Having it all Figured Out

I was reading Momastery this morning when I came upon this little snippet:

I feel like I should have some of it figured out for you. I should be well rounded and confident and secure. I should be more like Cheryl Sandberg, really. I just finished Lean In – her new book – and I liked it. Good woman, good book. Lean In is about how we as women need to lean in to our careers and accept more responsibility and not worry so much about balance, I guess. She seems to have a lot figured out – she doesn’t seem tortured by any of it. Me – I’m a little tortured. I know my work is important, and I’d love to keep Leaning In, but mostly I just want to Lie Down to tell you the damn truth. Perhaps that will be the title of my next book.

I have to say that I resonate with this. I worry. I’m a little tortured. I know that worrying isn’t useful and I am working on it. blah blah. But I also know that there will be some of me that worries. And I am learning to embrace who I am. I don’t mean to imply that worrying is a good thing. Or that worrying means I care more. It’s just who I am. It’s a part of me and while I’d like it not to interfere with my life or joy, I am also ok to accept it as a part of me.

I was then listening to a podcast and someone said something like when we meet people who know stuff we don’t know, we assume they know more than we do. I think this is so true. It’s like when we meet people who do different things than we do, we assume they do more not different.

We take what we see in them and overlay it onto our own lives. We don’t realize that they might know these things but not some of what we know. People often reach out to me and ask me how I manage to do all I do. They assume I do all they do plus all I do.
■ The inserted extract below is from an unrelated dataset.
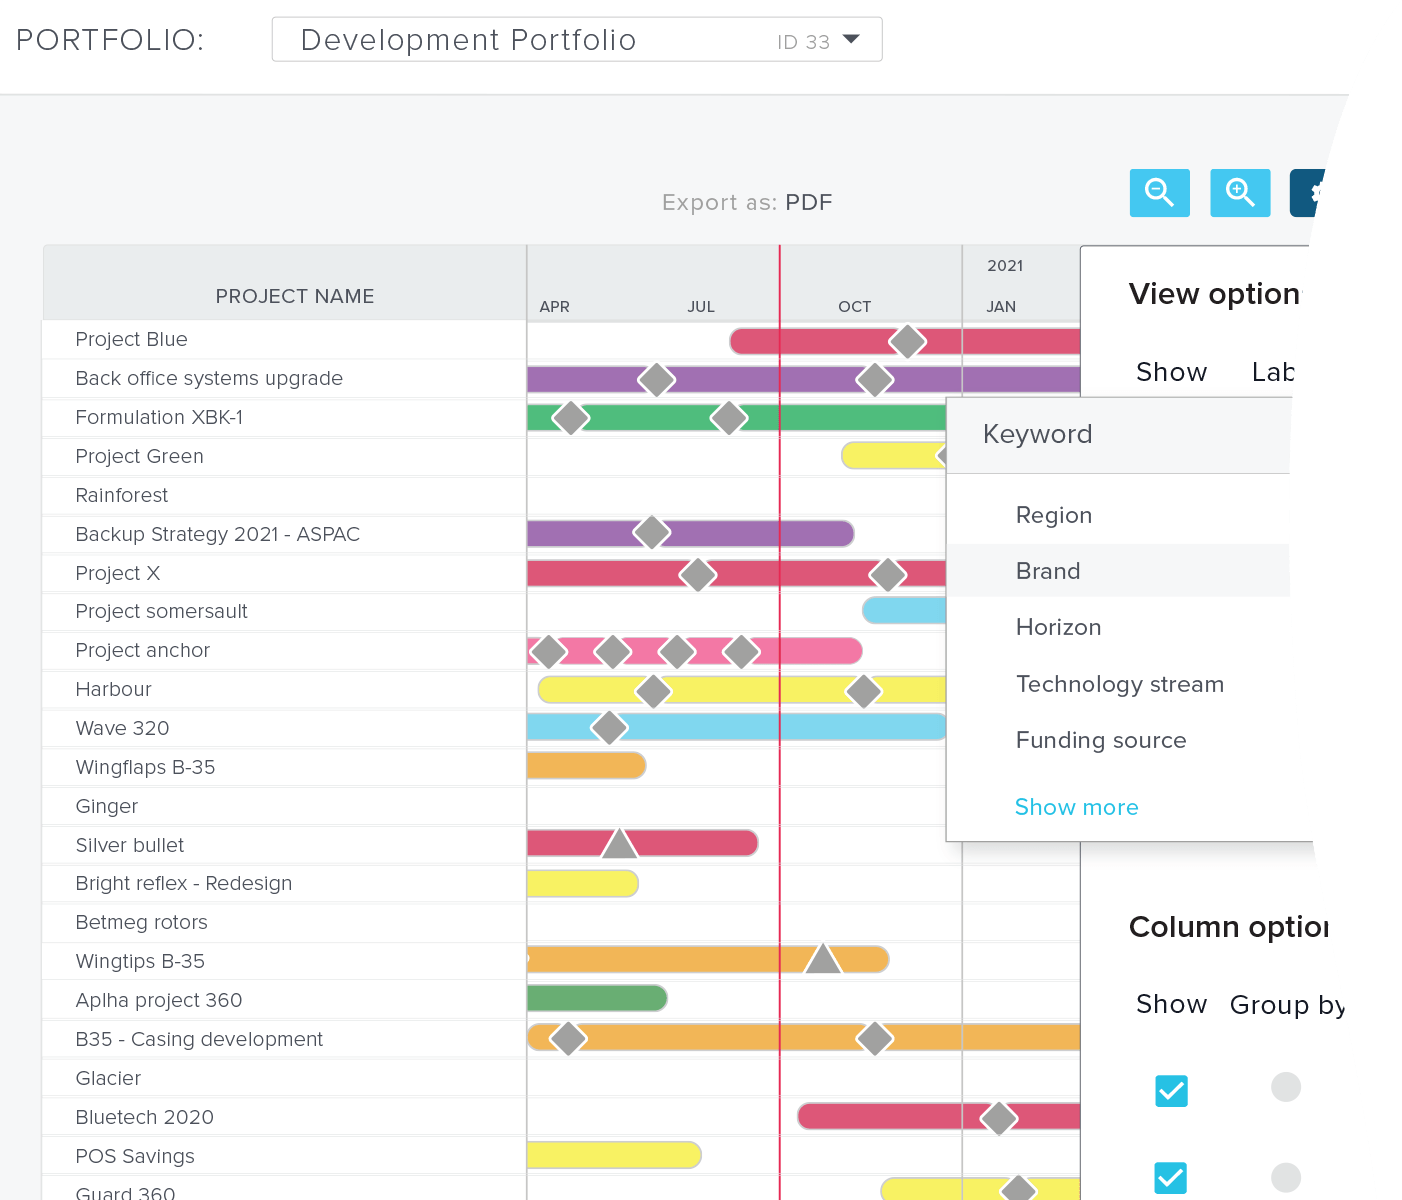Click the zoom out magnifier icon
The width and height of the screenshot is (1402, 1200).
pos(1159,193)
I reply and tell them that I don’t cook or clean and that gives me a lot of time they might not have.

This is a crucial thing to keep in mind. I think we are inadvertantly comparing ourselves when we read things or hear things. Not everyone is the same. People talk about what they care about and don’t talk about things that do not matter as much to them. Sheryl cares about women having a place in the workplace and she probably doesn’t care as much about some of the things that might matter to you. I care about making art and not as much about cooking. There are some things I know better than you and other things I don’t know at all. Sheryl doesn’t worry about balance (or maybe she does in some other ways, who knows? In fairness, I haven’t read her book, I am just using Glennon’s quote above as my reference). I do. I decided long ago that it matters to me to be home with my kids, even if I am working and they watch TV more than they should because of it. I am not doing it for them. I am doing it for me.
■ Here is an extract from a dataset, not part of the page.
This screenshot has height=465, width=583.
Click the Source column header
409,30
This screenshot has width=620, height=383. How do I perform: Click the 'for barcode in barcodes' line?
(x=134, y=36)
I’d like to be well-rounded, confident, and secure, too. But I also know that we’re making that assumption about Sheryl because of her book. This might be an area where she is all those things. But there are probably other areas where she is not (and I am.) And maybe she doesn’t care about those.

The thing is we are each very different from each other. We have differing values, schedules, histories, and preferences. And, to add to it, many of us are married to another person who also differs in all these things creating yet a third dynamic of a marriage where there are values, schedules, histories and preferences that might slightly (or wildly) differ from each of the individuals in that marriage. There are a lot of elements at play here and to make a simple assumption that the one, tiny side you see of someone represents them in any major way is just too simplistic.
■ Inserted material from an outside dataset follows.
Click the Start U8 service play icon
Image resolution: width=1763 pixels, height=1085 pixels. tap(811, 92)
I have come to learn that no one has it figured out. No one is 100% confident or balanced or perfect. Or even 100% happy. We are all tortured in our own little (or big) ways. When we see others who do not share our particular tortures, we don’t realize they may have a set of their own. We assume the worst of ourselves and the best of others. (by the way, this is one of the reasons I like blogs that tend to be more honest in sharing some of the harder sides of life, they force you to remove your rose-colored glasses when you read the blog.)

Come to think of it, I don’t even think life is about having it all figured out. What would be the point of that? It’s about trying to be here, in this wonderful moment. As Thich Nhat Hanh says during my morning meditation:

Breathing In, I go back to the Present Moment. Breathing Out, I know this is a Wonderful Moment. The moment when I realize that I am still alive. I can touch life. Because to be alive is a miracle. To be alive and to know that you’re alive is the greatest of all miracles. And if you don’t go back to the present moment, you cannot perform that miracle…..This is a Wonderful Moment. In fact, it is the only moment available to me to live

It’s not about being perfect or having it all figured out. It’s about fully being here, right now, and enjoying this very moment.